In a show famous for painting all of its characters in realistic gray areas, Marlo reminded us that there is irredeemable evil, possessed only with sociopathic desire to impose one’s will. Just as Baltimore had little choice but to destroy Marlo and end his rampage, America feels the necessity to do the same with ISIS. But we are still left to consider the wisdom of many of our post-9/11 actions that create situations far worse that what we inherited.
President Obama has emphasized how ultimate solutions must come through diplomacy, our ability to facilitate leaders of differing factions working together, and our actions being taken in concert with other Middle Eastern countries. David Simon’s vision in “The Wire” argues we cannot win if we see everyone in the Middle East as the enemy. Every step from here must be done thoughtfully.

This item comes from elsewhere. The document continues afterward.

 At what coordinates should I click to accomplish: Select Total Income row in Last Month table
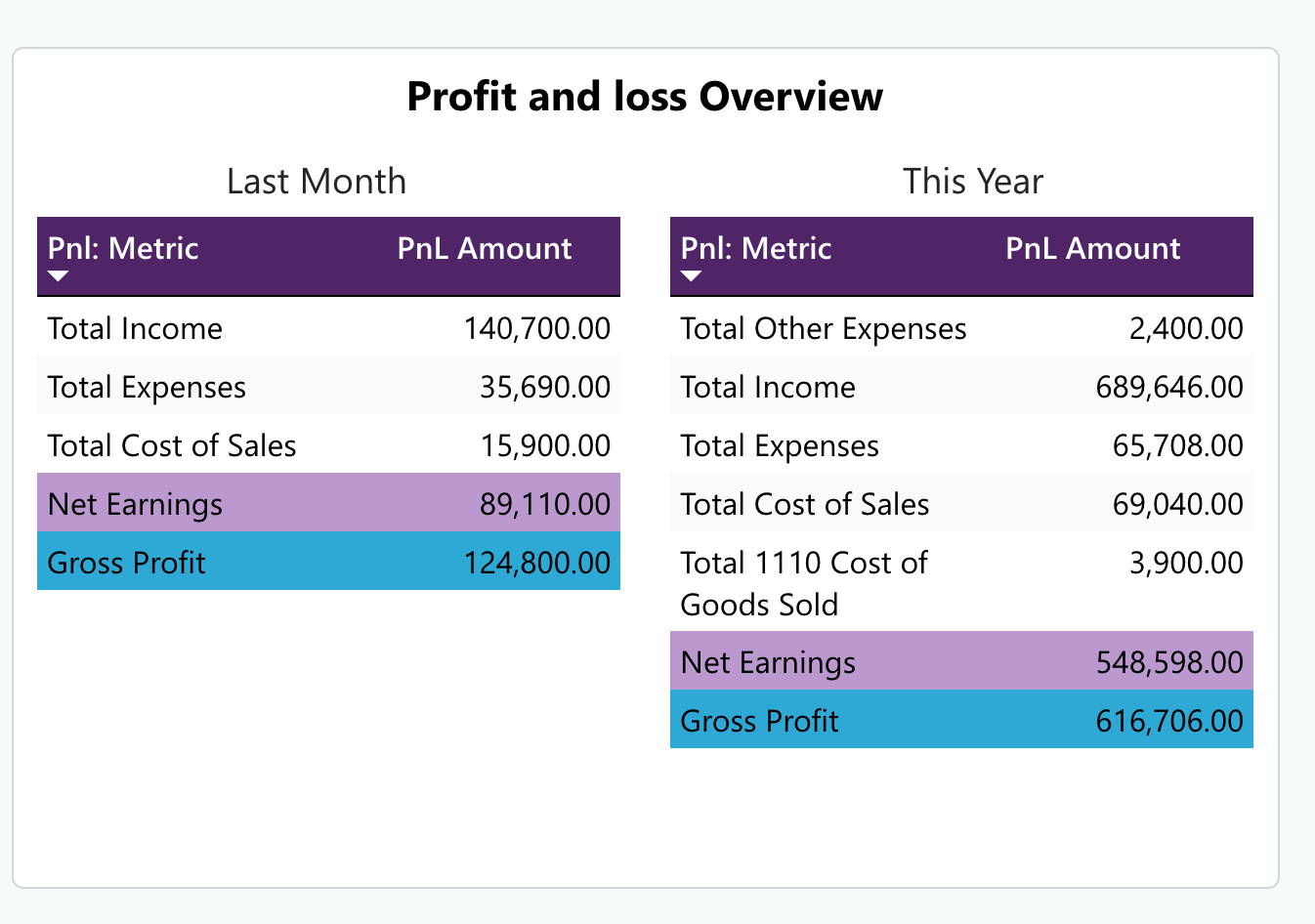pos(328,327)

Paul Kendrick is the co-author of Douglass and Lincoln: How a Revolutionary Black Leader and a Reluctant Liberator Struggled to End Slavery and Save the Union (Walker Books) and Sarah’s Long Walk (Beacon Press). He can be followed on Twitter @PaulKendrick84.
Wendell Pierce played Detective William Moreland in The Wire, not “Detective Bunk.” Bunk was Moreland’s nickname. I’m guessing this misidentification was made after-the-fact by a picture editor trying to caption the photo, rather than the author Paul Kendrick, who seems to know the show pretty well.

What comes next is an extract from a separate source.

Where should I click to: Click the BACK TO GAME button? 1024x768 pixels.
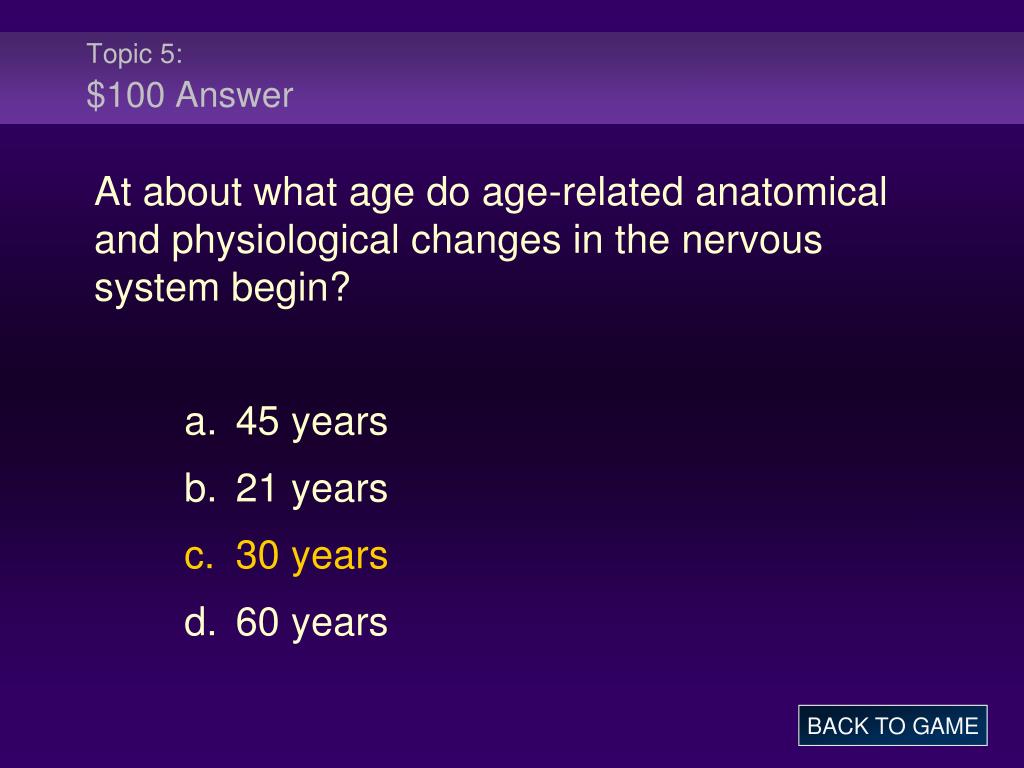892,726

Actually, America’s fight against ISIS is just like Lucy and Ethel losing control as the conveyor belt picks up the pace at the candy factory. And they have to eat all the candy as fast as its being made. And they look ridiculous and eventually get fired. Terrorism is the candy, the factory is the Middle East, and America is Lucy and Ethel.
Or something like that.
I have never watched “the wire” and did not even know of it until a few days ago. Ergo, no opinion.
Thank you, TPM and Paul Kendrick for this post. we are watching “The Wire” now and I love this angle. thanks for not giving too much away!!
“David Simon’s vision in The Wire argues we cannot win if we see everyone in the Middle East as the enemy. Every step from here must be done thoughtfully.”
The same is true for the financial mafia on Wall Street, big banks and the corporate thieves fleecing the middle class. Our responses to 911 and the financial melt down missed the people in control of the Money & Power Wire.